What is needed is an exact copy of all the entries.

────────────────

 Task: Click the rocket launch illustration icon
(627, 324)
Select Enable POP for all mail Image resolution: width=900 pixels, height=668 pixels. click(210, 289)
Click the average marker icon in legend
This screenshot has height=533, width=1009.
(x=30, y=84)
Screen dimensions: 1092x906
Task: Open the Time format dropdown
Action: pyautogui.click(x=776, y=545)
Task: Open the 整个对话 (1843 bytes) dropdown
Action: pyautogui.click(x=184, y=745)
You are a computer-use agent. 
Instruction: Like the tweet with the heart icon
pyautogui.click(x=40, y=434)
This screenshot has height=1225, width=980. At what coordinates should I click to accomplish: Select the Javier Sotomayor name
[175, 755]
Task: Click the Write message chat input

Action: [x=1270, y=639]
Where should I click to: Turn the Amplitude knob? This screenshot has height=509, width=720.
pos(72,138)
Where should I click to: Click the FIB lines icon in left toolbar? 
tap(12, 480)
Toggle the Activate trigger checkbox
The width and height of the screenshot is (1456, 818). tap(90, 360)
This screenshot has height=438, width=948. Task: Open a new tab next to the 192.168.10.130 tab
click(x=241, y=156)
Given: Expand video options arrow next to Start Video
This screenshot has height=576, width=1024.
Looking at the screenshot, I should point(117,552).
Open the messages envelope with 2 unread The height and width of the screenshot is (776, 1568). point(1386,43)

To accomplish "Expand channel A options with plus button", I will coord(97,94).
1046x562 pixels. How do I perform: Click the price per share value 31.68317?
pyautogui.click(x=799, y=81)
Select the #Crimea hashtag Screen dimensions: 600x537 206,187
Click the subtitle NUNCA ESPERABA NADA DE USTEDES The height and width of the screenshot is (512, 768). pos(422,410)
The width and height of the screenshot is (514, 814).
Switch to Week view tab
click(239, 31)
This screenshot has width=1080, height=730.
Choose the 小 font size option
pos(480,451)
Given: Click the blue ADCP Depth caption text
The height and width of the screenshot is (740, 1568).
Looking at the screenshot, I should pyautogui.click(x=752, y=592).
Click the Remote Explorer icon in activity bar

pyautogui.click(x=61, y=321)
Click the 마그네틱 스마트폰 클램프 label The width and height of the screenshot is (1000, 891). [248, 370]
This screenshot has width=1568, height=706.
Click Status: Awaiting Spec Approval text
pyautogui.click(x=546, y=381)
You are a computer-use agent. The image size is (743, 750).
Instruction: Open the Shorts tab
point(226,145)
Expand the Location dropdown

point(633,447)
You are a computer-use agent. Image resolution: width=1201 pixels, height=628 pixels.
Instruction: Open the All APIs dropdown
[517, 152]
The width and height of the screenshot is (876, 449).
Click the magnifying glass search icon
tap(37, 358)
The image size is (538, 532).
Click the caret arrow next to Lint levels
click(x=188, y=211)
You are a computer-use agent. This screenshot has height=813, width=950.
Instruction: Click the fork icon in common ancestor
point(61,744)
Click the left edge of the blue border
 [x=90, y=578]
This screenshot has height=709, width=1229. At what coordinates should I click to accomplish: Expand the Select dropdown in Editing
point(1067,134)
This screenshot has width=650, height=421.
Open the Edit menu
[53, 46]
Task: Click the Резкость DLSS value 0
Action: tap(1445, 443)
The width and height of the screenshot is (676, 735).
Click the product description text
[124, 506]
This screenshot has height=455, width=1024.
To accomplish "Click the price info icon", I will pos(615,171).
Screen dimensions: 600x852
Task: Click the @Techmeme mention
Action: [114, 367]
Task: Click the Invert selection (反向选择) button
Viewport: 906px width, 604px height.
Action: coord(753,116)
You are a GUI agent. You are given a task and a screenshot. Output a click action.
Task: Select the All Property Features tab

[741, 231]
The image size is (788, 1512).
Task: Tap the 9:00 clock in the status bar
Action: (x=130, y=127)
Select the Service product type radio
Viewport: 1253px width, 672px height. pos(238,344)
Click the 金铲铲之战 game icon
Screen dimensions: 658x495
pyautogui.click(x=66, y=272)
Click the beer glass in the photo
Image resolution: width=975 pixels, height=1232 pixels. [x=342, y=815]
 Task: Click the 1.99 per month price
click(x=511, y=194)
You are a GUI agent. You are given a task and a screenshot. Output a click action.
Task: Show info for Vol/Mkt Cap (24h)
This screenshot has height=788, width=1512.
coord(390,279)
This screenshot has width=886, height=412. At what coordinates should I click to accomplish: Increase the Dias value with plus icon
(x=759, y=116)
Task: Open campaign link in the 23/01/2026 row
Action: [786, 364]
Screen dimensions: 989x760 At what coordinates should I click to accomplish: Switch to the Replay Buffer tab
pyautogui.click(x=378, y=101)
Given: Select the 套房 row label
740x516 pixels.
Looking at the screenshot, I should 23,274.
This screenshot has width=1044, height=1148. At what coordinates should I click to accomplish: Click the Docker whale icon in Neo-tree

────────────────

» OUTPUT FOR THIS EXERCISE
 Task: Click the rocket launch illustration icon
(627, 324)
Select Enable POP for all mail Image resolution: width=900 pixels, height=668 pixels. click(210, 289)
Click the average marker icon in legend
This screenshot has height=533, width=1009.
(x=30, y=84)
Screen dimensions: 1092x906
Task: Open the Time format dropdown
Action: pyautogui.click(x=776, y=545)
Task: Open the 整个对话 (1843 bytes) dropdown
Action: pyautogui.click(x=184, y=745)
You are a computer-use agent. 
Instruction: Like the tweet with the heart icon
pyautogui.click(x=40, y=434)
This screenshot has height=1225, width=980. At what coordinates should I click to accomplish: Select the Javier Sotomayor name
[175, 755]
Task: Click the Write message chat input

Action: [x=1270, y=639]
Where should I click to: Turn the Amplitude knob? This screenshot has height=509, width=720.
pos(72,138)
Where should I click to: Click the FIB lines icon in left toolbar? 
tap(12, 480)
Toggle the Activate trigger checkbox
The width and height of the screenshot is (1456, 818). tap(90, 360)
This screenshot has height=438, width=948. Task: Open a new tab next to the 192.168.10.130 tab
click(x=241, y=156)
Given: Expand video options arrow next to Start Video
This screenshot has height=576, width=1024.
Looking at the screenshot, I should point(117,552).
Open the messages envelope with 2 unread The height and width of the screenshot is (776, 1568). point(1386,43)

To accomplish "Expand channel A options with plus button", I will coord(97,94).
1046x562 pixels. How do I perform: Click the price per share value 31.68317?
pyautogui.click(x=799, y=81)
Select the #Crimea hashtag Screen dimensions: 600x537 206,187
Click the subtitle NUNCA ESPERABA NADA DE USTEDES The height and width of the screenshot is (512, 768). pos(422,410)
The width and height of the screenshot is (514, 814).
Switch to Week view tab
click(239, 31)
This screenshot has width=1080, height=730.
Choose the 小 font size option
pos(480,451)
Given: Click the blue ADCP Depth caption text
The height and width of the screenshot is (740, 1568).
Looking at the screenshot, I should pyautogui.click(x=752, y=592).
Click the Remote Explorer icon in activity bar

pyautogui.click(x=61, y=321)
Click the 마그네틱 스마트폰 클램프 label The width and height of the screenshot is (1000, 891). [248, 370]
This screenshot has width=1568, height=706.
Click Status: Awaiting Spec Approval text
pyautogui.click(x=546, y=381)
You are a computer-use agent. The image size is (743, 750).
Instruction: Open the Shorts tab
point(226,145)
Expand the Location dropdown

point(633,447)
You are a computer-use agent. Image resolution: width=1201 pixels, height=628 pixels.
Instruction: Open the All APIs dropdown
[517, 152]
The width and height of the screenshot is (876, 449).
Click the magnifying glass search icon
tap(37, 358)
The image size is (538, 532).
Click the caret arrow next to Lint levels
click(x=188, y=211)
You are a computer-use agent. This screenshot has height=813, width=950.
Instruction: Click the fork icon in common ancestor
point(61,744)
Click the left edge of the blue border
 [x=90, y=578]
This screenshot has height=709, width=1229. At what coordinates should I click to accomplish: Expand the Select dropdown in Editing
point(1067,134)
This screenshot has width=650, height=421.
Open the Edit menu
[53, 46]
Task: Click the Резкость DLSS value 0
Action: tap(1445, 443)
The width and height of the screenshot is (676, 735).
Click the product description text
[124, 506]
This screenshot has height=455, width=1024.
To accomplish "Click the price info icon", I will pos(615,171).
Screen dimensions: 600x852
Task: Click the @Techmeme mention
Action: [114, 367]
Task: Click the Invert selection (反向选择) button
Viewport: 906px width, 604px height.
Action: coord(753,116)
You are a GUI agent. You are given a task and a screenshot. Output a click action.
Task: Select the All Property Features tab

[741, 231]
The image size is (788, 1512).
Task: Tap the 9:00 clock in the status bar
Action: (x=130, y=127)
Select the Service product type radio
Viewport: 1253px width, 672px height. pos(238,344)
Click the 金铲铲之战 game icon
Screen dimensions: 658x495
pyautogui.click(x=66, y=272)
Click the beer glass in the photo
Image resolution: width=975 pixels, height=1232 pixels. [x=342, y=815]
 Task: Click the 1.99 per month price
click(x=511, y=194)
You are a GUI agent. You are given a task and a screenshot. Output a click action.
Task: Show info for Vol/Mkt Cap (24h)
This screenshot has height=788, width=1512.
coord(390,279)
This screenshot has width=886, height=412. At what coordinates should I click to accomplish: Increase the Dias value with plus icon
(x=759, y=116)
Task: Open campaign link in the 23/01/2026 row
Action: [786, 364]
Screen dimensions: 989x760 At what coordinates should I click to accomplish: Switch to the Replay Buffer tab
pyautogui.click(x=378, y=101)
Given: Select the 套房 row label
740x516 pixels.
Looking at the screenshot, I should 23,274.
This screenshot has width=1044, height=1148. At what coordinates should I click to accomplish: Click the Docker whale icon in Neo-tree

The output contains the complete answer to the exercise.